It would be a disaster for the Labour Party to think that there is nothing to learn from its second landslide in a row. Likewise, it would be fatal for the Nationalist Party to think that somehow things are the same as they were a few weeks ago, when the party bigwigs thought it wise to launch a one-issue campaign, which turned out to be nothing short of a political suicide.

 Democracy confirms that when the people speaks, whichever way its verdict is interpreted by victors and defeated alike, it is trying to say something solid. This message does not only come in numbers of votes and seats, but more so in terms of the substance by which such a message is being conveyed.

Let’s put it this way: against what some seem to be implying, last week’s electoral results did not confirm that nothing has changed and things should continue as before.

It seems that there are many vocal individuals in both parties, who think that this election is giving them the right to either (a) feel bullish and think that now whatever they do is blessed and approved by the majority; or (b) feel somehow vindicated that the majority is made of “sheep” and what they have been saying and doing before the election should not only remain the same, but intensified.

Yet there is another side to this story. We all know that, deluded deniers apart, there are many who are sobered by the General Elections, and they happen to be from both sides of the electoral divide.

These elections are sobering not simply because one side lost heavily. Actually, those who win with huge majorities also know that majorities come at a high cost. 

Political parties always need to get a notion of where people are going. Yet what the electorate seems to indicate is a strange kind of impasse, which refuses to tell us anything, but strangely has everything to say in that the Maltese Republic appears to be stuck.

It’s as if people responded to a snap election by postponing it with their unwavering vote. In a way, the enthusiasm shown in the high vote, speaks the opposite. Voters seem to be saying: “It’s too early to make up our mind. We need to know more and we need to see things change further before we go somewhere else.”

To me this vote means that the Republic is in abeyance. I say the Republic and not the government because I happen to think that the climate which brought in this snap election was a very bad one. It was bad not because it felt negative, but because a sense of estrangement from each other and from the Republic itself was forced on us by a sense that in its mechanisms, the State is not functioning as it should be.

We know that the State is not the sitting government. It’s bigger. The State, whether represented by the Crown in a Constitutional Monarchy, or the Constitution in a Republic, is there as a functioning entity that protects democracy and its people.

Both parties need to heed to this call for change in the form of a voting impasse. Realising why this has happened, both the PN and PL need to reach out to each other and begin a process where civil society — and not just a bunch of lawyers, magistrates and judges — begins to discuss how the Republic could move on.

Before someone tells me whose fault it was that this did not happen sooner rather than later, I’d say that Malta urgently needs to at the very least look at itself and gain the same courage by which in 1974, after ten years of acrimony over Independence, the MLP and PN got together and decided to find a way of agreeing and form a Republic.

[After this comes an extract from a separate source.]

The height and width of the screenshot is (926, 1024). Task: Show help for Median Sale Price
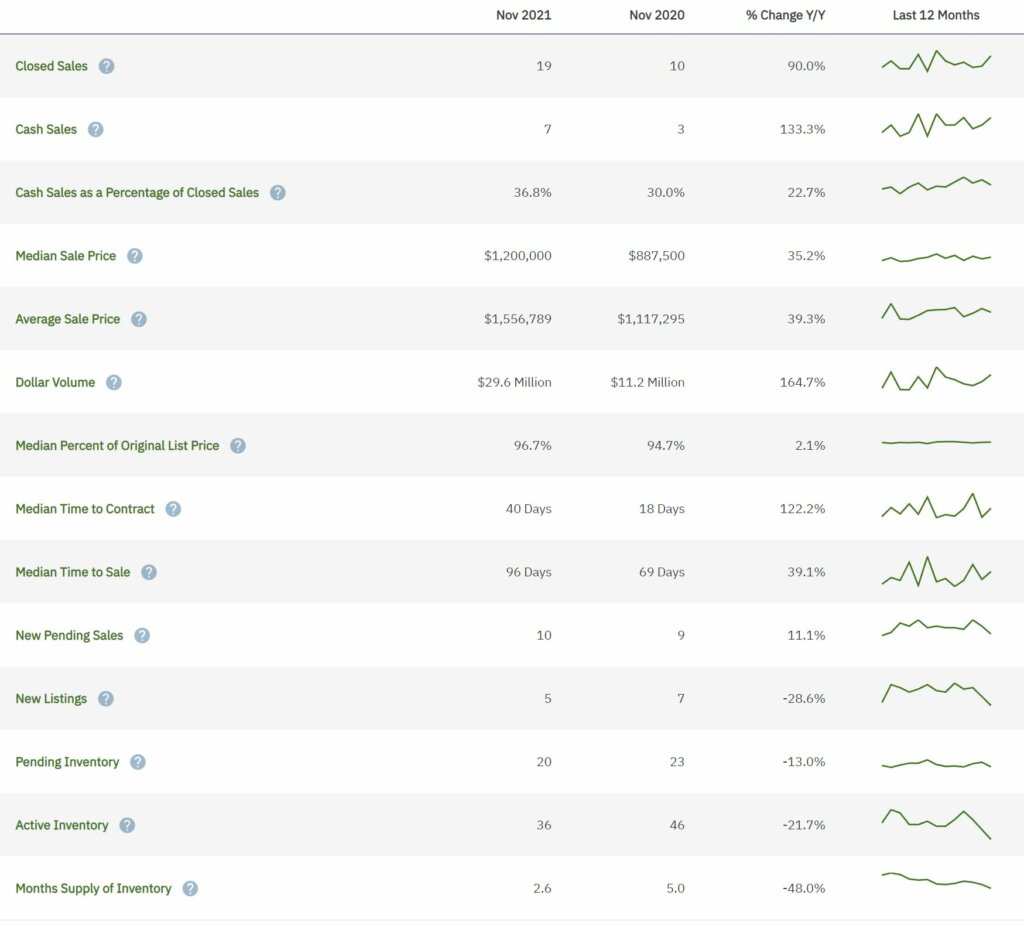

In the 80s Malta experienced another bout of dark division which then seriously threatened our young Republic. Yet again, Labour and Nationalists came together and sorted things out. Some said it was impossible and I know many who disagreed and felt their loyalties shattering when Mintoff and DeMarco reached out to sort the impasse of the 1980s.

Instead of calling each other “traitors” and “corrupt”, in retracing our recent history we should realise that we should be counting our blessings. The difficulties we have now, vanish in the shadow of what happened in our relatively young Republican history. This should be enough for us to rethink our course of direction and as we seek to open the forthcoming Parliamentary session, we begin to think how we can listen to the voters and take our Maltese Republic out of its current abeyance.

Like my hero Antonio Gramsci, intellectually I am a pessimist. Yet I am confident that it is no cliché to also agree with the great Sardinian that there will always be an optimism of the will. Malta’s politicians have shown such will before. We now expect them to rise up to the challenge they were given by their electorate.

No excuses or hiding behind one’s flag should be permitted before we come to a point where we could say that this process has begun and that we will not allow it to fail.